Foundational to combatting America’s opioid epidemic is ensuring those who want to receive treatment can access it. Yet, across our country, there’s a growing gap between the supply of workers trained to treat substance use disorder and the demand for help from those who suffer from the disease. Grim statistics tell this story.

Two out of three primary care physicians seeking mental health services for their patients said they couldn’t secure outpatient care in part because of worker shortages. Across the United States, 316,000 people who sought addiction treatment were unable to obtain it. Without action, the problem will get only worse. By 2025, the chasm between the supply and demand of behavioral health professionals is projected to balloon to 238,000 workers.

If we’re going to make headway against the opioid epidemic — undoubtedly one of the greatest health challenges facing our generation — we must find ways to bridge this gap. The burgeoning nature of the opioid epidemic should fuel our collective urgency: for the first time in history, Americans’ odds of dying from an opioid overdose are greater than their chances of being killed in a car accident.

Addressing the talent gap among behavioral health professionals requires confronting long-standing obstacles for those entering the field: high burnout rates, cumbersome licensure processes and financial disincentives like high student loan debt and relatively low pay. Overcoming these will take myriad actors working together on a multi-pronged approach.

Changes to federal law would play a critical role in helping to solve the problem. While there are many types of behavioral health professionals who could treat substance use disorder, under current federal law only licensed clinical social workers can bill Medicare for treatment. Since funding for behavioral health services already is constrained to a handful of sources, such as self-pay, insurance, Medicaid and Medicare and limited grant dollars, this reimbursement limitation impedes other behavioral health professionals who could treat substance use disorder — or get trained to treat it — from doing so.

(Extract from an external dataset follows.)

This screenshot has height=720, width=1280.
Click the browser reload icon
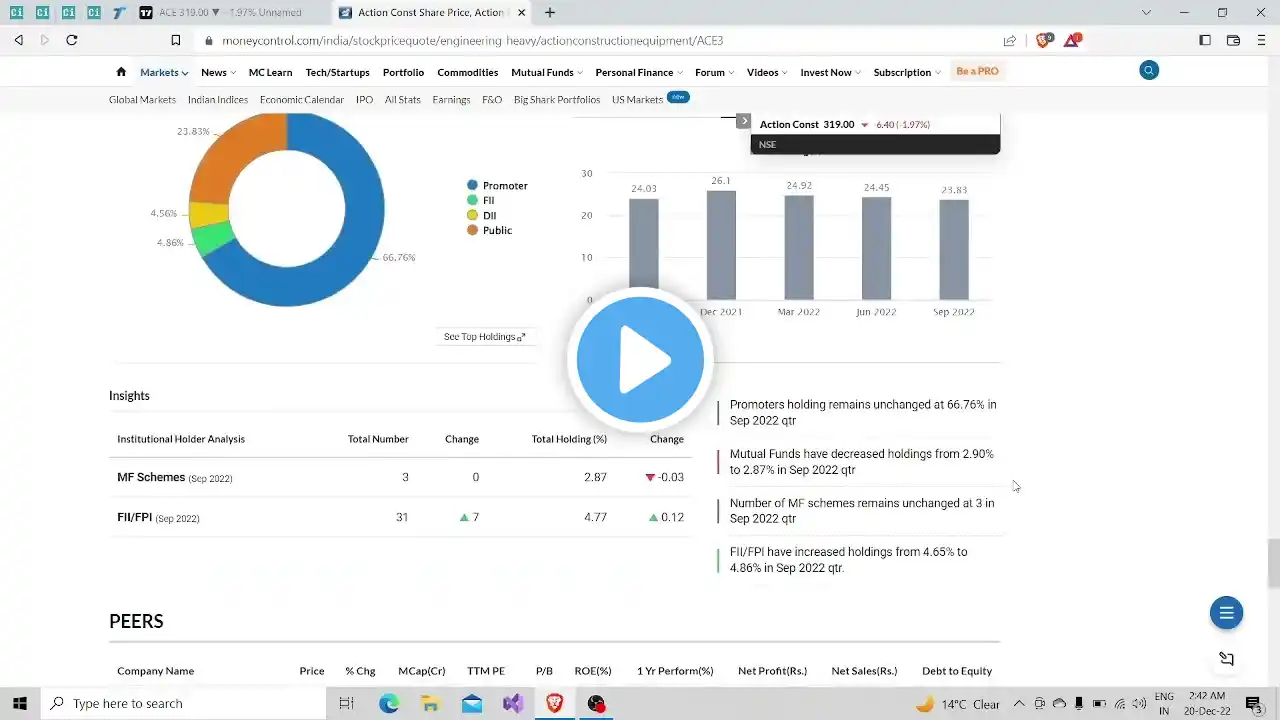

By opening Medicare reimbursement to these other categories of workers, such as licensed clinical addiction counselors or licensed medical health counselors, it would broaden the funnel of talent to specialize in this treatment area and help infuse the worker pipeline at a time of unprecedented need.

At the same time, locally driven approaches — typically partnerships between public and private actors — offer solutions that can be scaled nationally.

In Indiana, for example, universities, health care providers and workforce development groups are collaborating to create a streamlined pathway for licensed clinical social workers to get dual licensure in treating addiction. That ensures they receive the specialized, addiction-focused training they need, along with the ability to be reimbursed for treating those with substance use disorder.

This effort, known as the Community Behavioral Health Academy, is designed to combat low pay, high student debt, cumbersome licensure processes and other hurdles to attracting and keeping talent in the behavioral health field. Program participants receive up to $10,000 in financial incentives, support with licensure attainment and built-in opportunities for employment. Other communities could look to this model as inspiration in addressing the behavioral health worker gap.

Challenges on the scale of the opioid epidemic historically have played a powerful force in bringing our nation together. Consider that even in the most fragmented political times, American policymakers have united to tackle the opioid epidemic, as shown by a sweeping package of bills designed to combat the nation’s opioid crisis that sailed through Congress late last year.

Our nation’s leaders can build on this momentum by combatting America’s behavioral health talent gap. Let’s work together to solve this pressing problem.